_Task instructions_
Which lines below include the string "Toggle"? Please show each one.

Data excerpts:
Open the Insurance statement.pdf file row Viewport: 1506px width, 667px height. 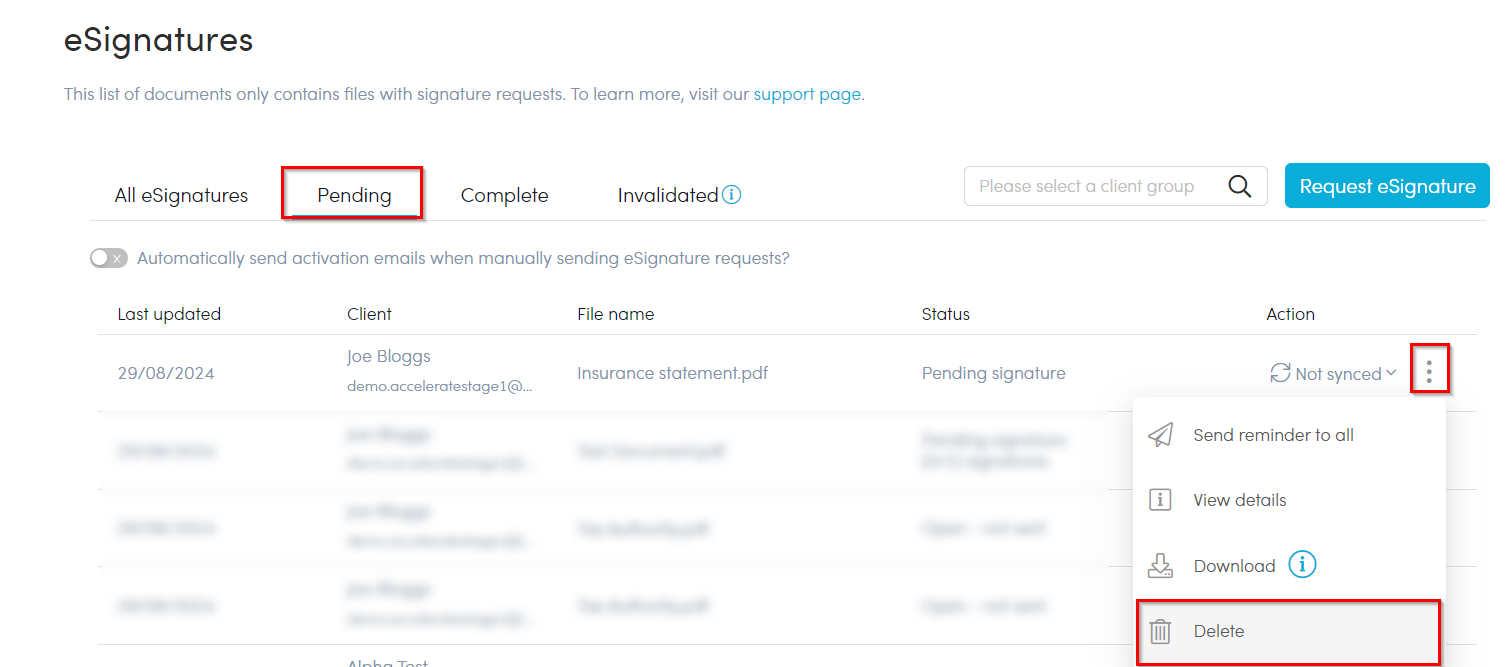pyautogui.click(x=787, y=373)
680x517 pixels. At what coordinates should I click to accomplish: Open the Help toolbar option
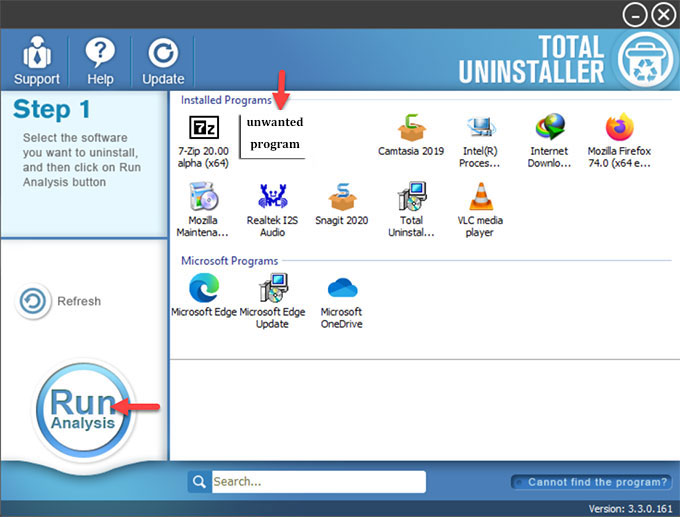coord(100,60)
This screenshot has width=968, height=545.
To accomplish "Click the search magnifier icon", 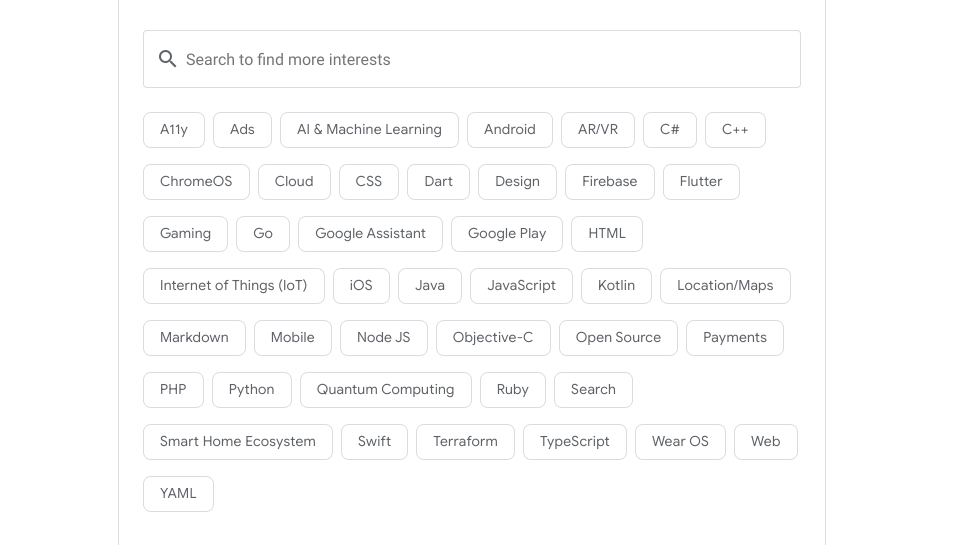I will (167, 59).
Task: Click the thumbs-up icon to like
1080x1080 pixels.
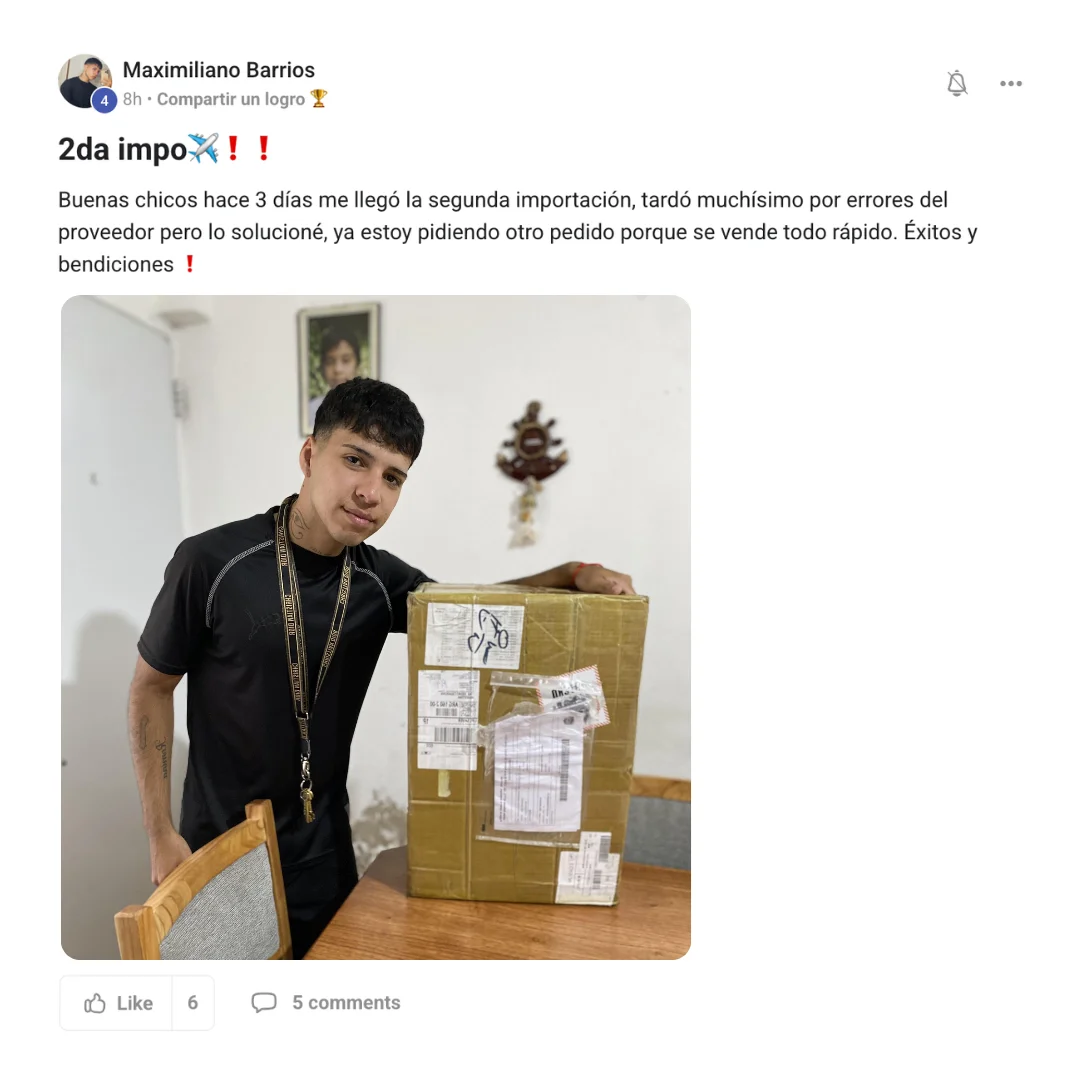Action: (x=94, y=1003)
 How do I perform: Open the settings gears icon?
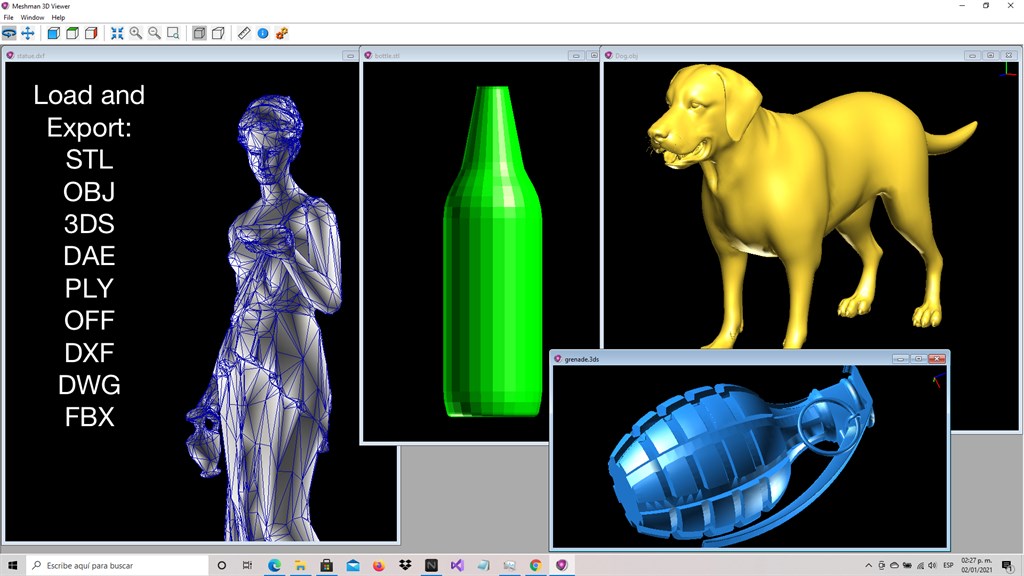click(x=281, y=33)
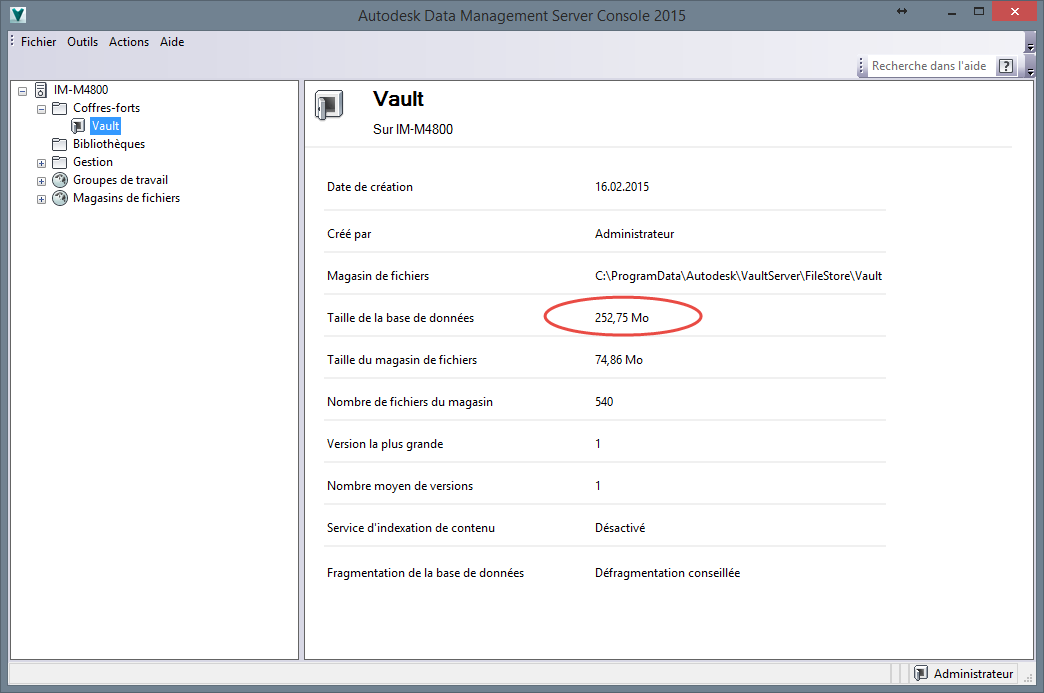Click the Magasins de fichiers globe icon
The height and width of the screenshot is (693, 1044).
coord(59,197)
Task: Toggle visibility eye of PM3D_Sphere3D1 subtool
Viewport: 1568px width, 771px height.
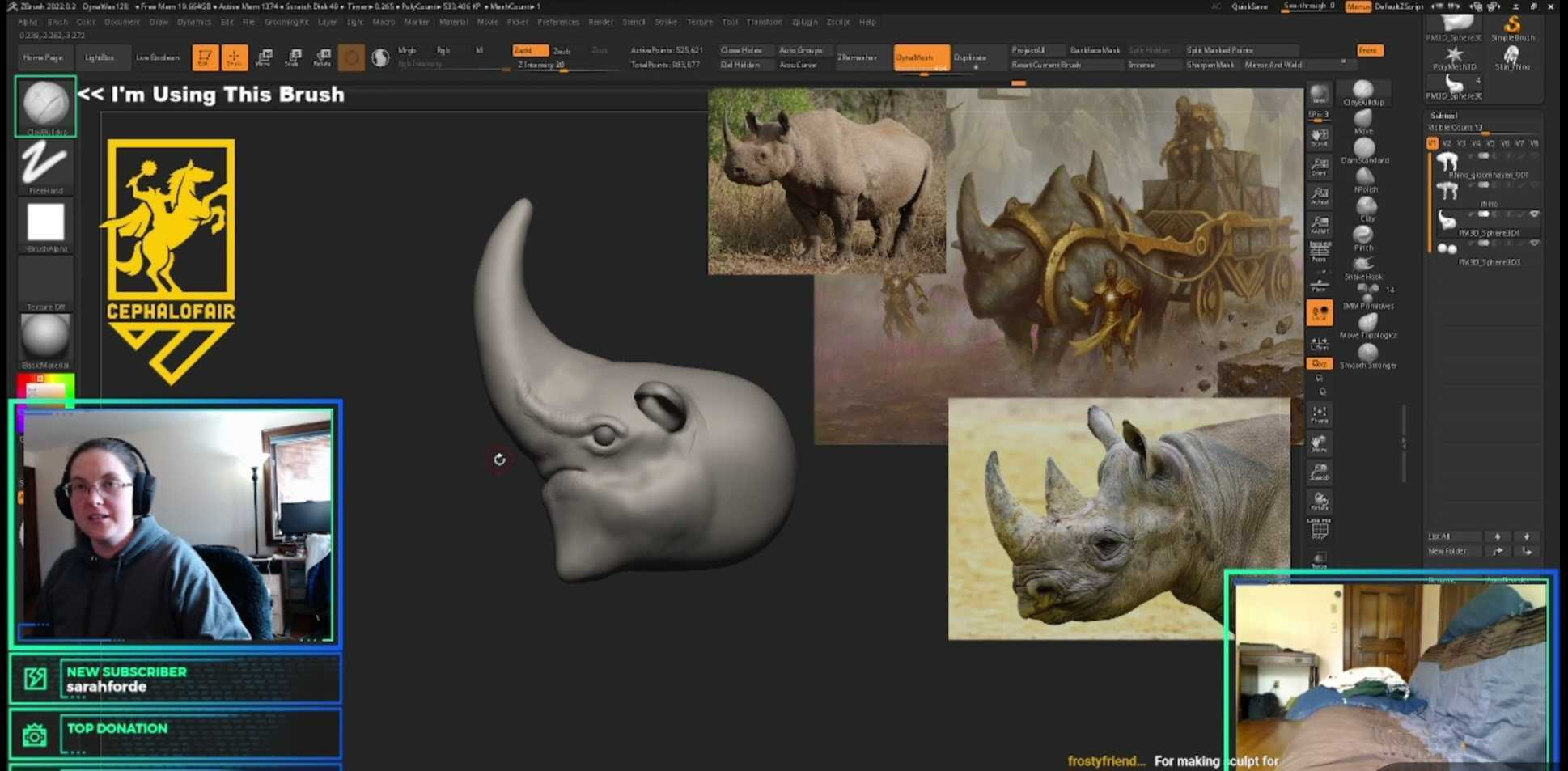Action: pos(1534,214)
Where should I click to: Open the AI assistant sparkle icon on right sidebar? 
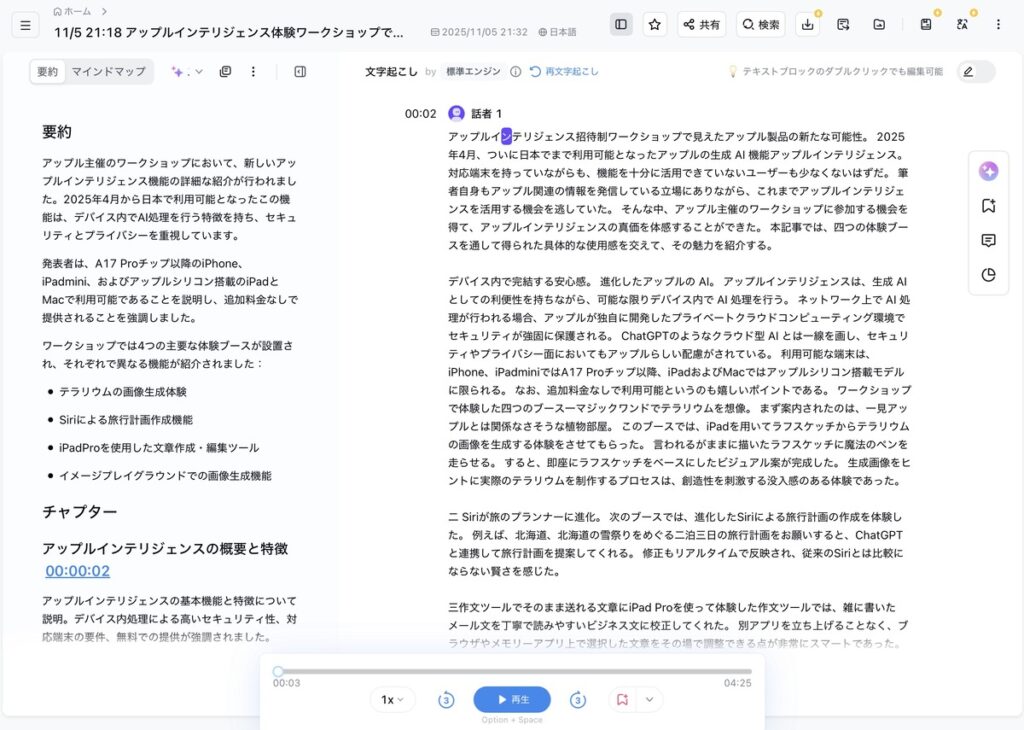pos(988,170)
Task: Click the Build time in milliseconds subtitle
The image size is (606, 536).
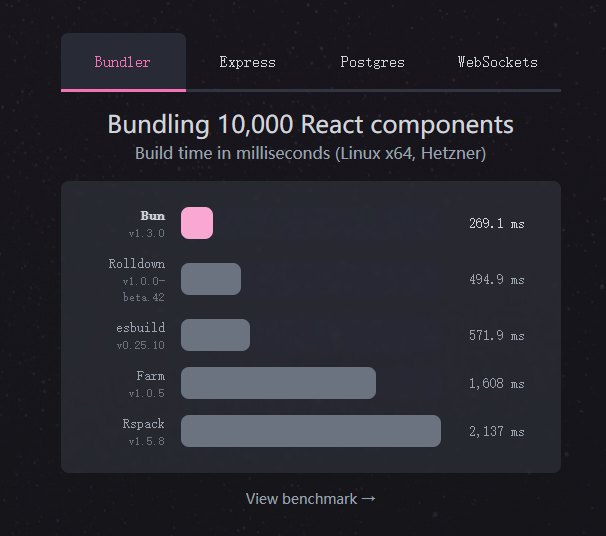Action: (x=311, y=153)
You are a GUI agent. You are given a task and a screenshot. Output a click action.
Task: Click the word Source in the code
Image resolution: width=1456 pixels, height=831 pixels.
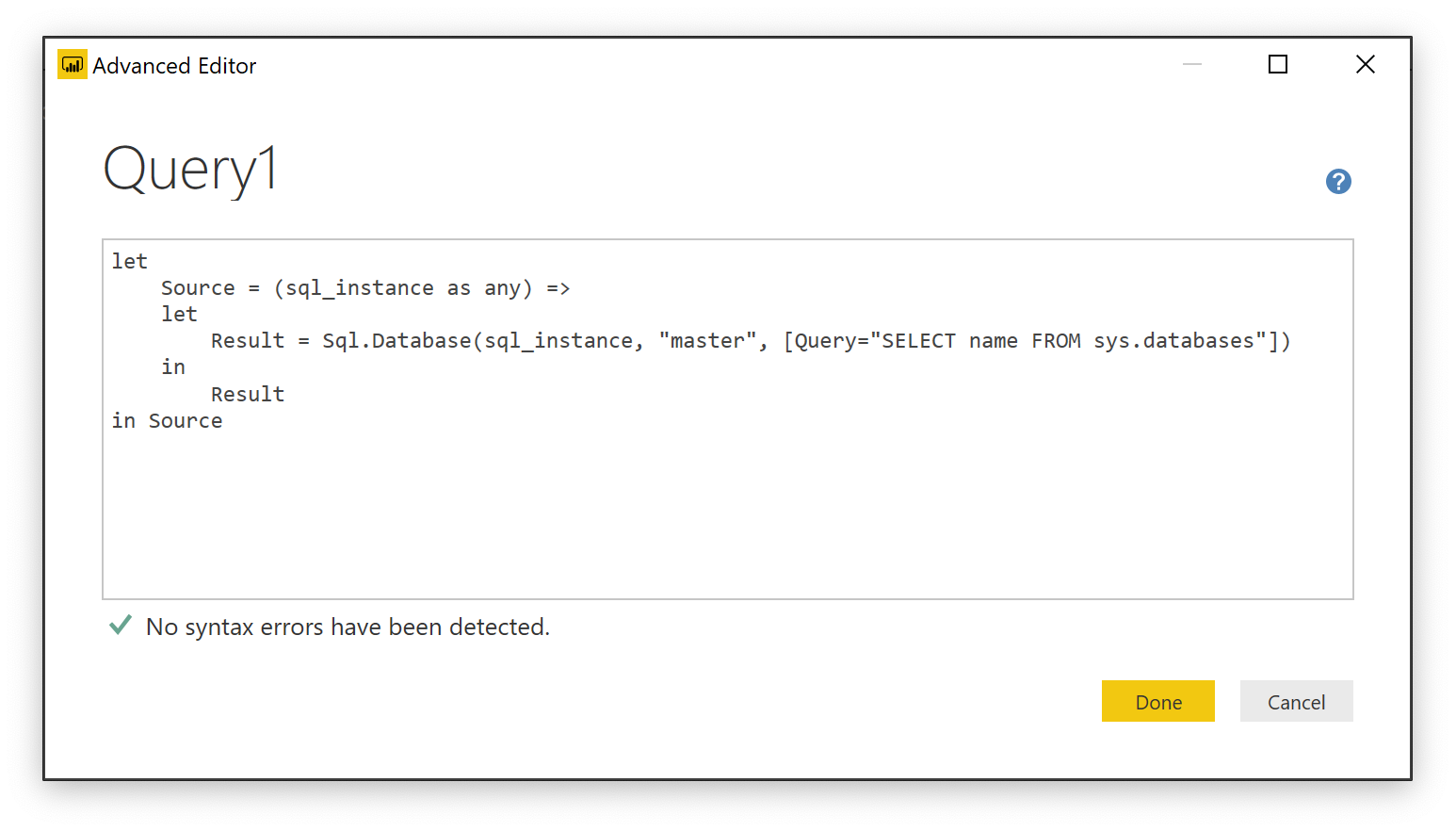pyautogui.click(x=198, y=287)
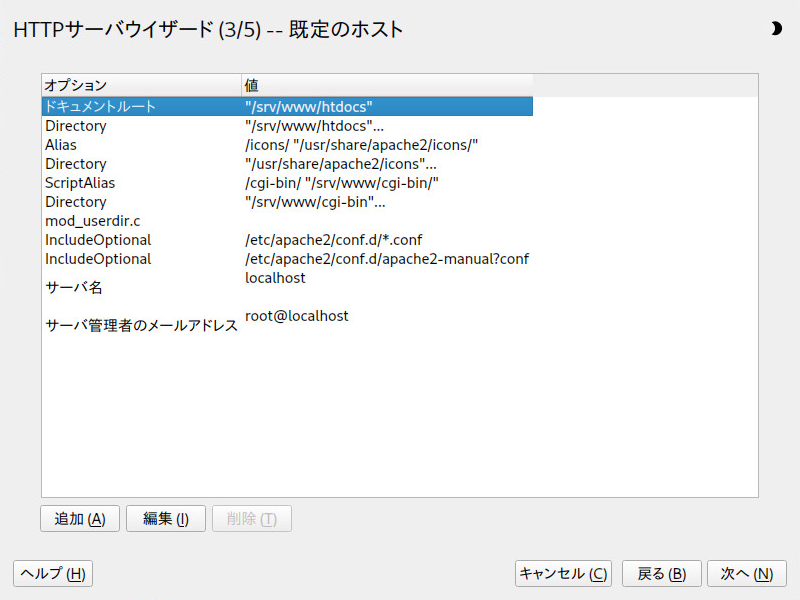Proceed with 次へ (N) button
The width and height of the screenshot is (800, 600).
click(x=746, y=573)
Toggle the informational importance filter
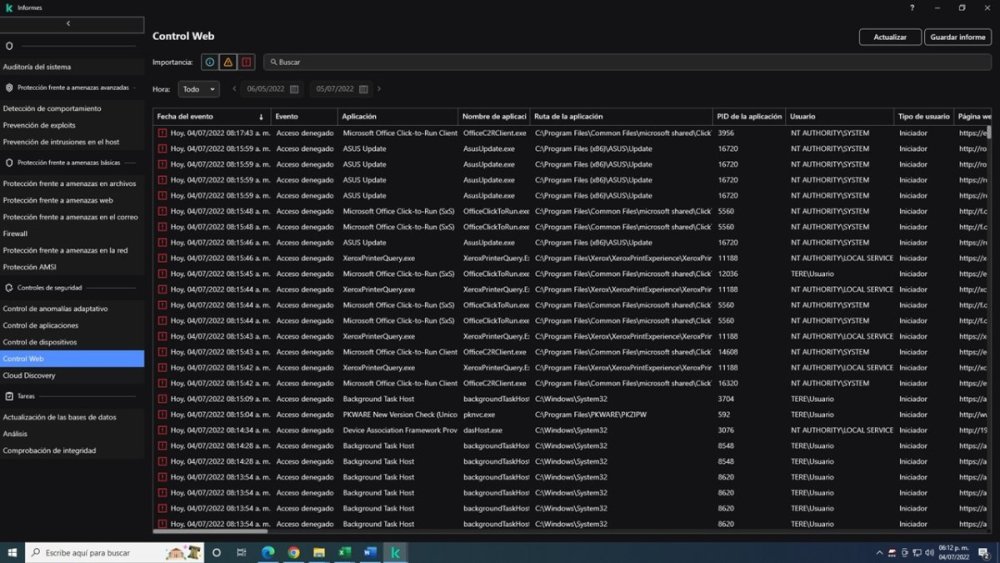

_Exercise answer_
Task: Toggle visibility eye of PM3D_Sphere3D1 subtool
Toggle the informational importance filter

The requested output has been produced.